Using automated accessibility tests in Cypress
1. Context
Cypress and the Cypress-axe plugin make it very easy to check any web page (in any state) for accessibility issues that can be detected automatically.
It uses Deque’s Axe accessibility issues checker tool under the hood, which is also available as a browser extension. A test will fail if there’s any Web Content Accessibility Guideline (WCAG) 2.1 AA failure.
Note: Automated accessibility testing tools can only detect about 30% of WCAG 2.1 AA issues. So manual testing is still essential.
2. Using automated accessibility in Cypress
2.1. A custom Cypress command to easily detect and log issues: cy.checkForDetectableAccessibilityIssues
On the Kooth engineering team we’ve create a custom Cypress command that makes it easy to detect and log issue. You can find that custom command here.
It’s just a simple helper function built on top of cypress-axe (so also need to install cypress-axe as a development dependency).
2.2. Using cy.checkForDetectableAccessibilityIssues
You can call cy.checkForDetectableAccessibilityIssues
as part of any test:
it(‘has no detectable accessibility issues when the page loads’, () => {
cy.checkForDetectableAccessibilityIssues({
elsToExclude: [‘[data-testid=”homepage-questionnaire”]’],
});
});
If your Cypress test activates a button on the page that triggers a change to the page content (revealing a modal dialog for example), you should call cy.checkForDetectableAccessibilityIssues
again.
2.3. If you need an escape hatch
The elsToExclude
option (els stands for ‘HTML elements’) allows you to tell Axe to ignore issues within certain HTML elements. It takes an array of CSS selectors.
This can be useful if an element on the page has accessibility issues that are already known, and that you’ve decided you’re not going to solve now – but you still want the test to pass (if it’s part of your Continuous Integration / Continuous Deployment pipeline for example).
In that situation, someone once told me that they’d disabled automated accessibility tests altogether. Don’t do that. Do your best to fix the issue instead, and if you can’t, use that escape hatch exceptionally.
If you decide to use the elsToExclude
option, make sure that the CSS selector you provide are as narrow as possible (targeting as few HTML elements as possible), so that…
- The accessibility tests cover everything on the page except the exact place where you know there’s an issue you’re going to ignore for now.
- It’s easy to find where issues are later.
3. Understanding the test results
3.1. If you’re using the Cypress Graphical User Interface in headed mode
If there’s any WCAG 2.1 AA issue on the page that Axe can automatically detect, the test will fail and you’ll see something like this:
To get more information about what each error is, click on the row that starts with ‘’-a11y error!’, and open the devtool console:
That tells you exactly what the issue is. You can use the Helpurl to get more details.

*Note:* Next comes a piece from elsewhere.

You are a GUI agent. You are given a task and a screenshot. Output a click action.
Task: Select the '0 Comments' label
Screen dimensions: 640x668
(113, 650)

3.2. If you’re using the Cypress in the terminal
If there’s any WCAG 2.1 AA issue on the page that Axe can auto, the test will fail and you’ll see the details of the error directly in the terminal.
Conclusion
At Kooth we also use Axe as part of our Jest unit tests (using jest-axe). Both complement each other.
What I like about detecting accessibility issues with Cypress, is that it’s so easy to set up, and it’ll save you from introducing lots of accessibility issues.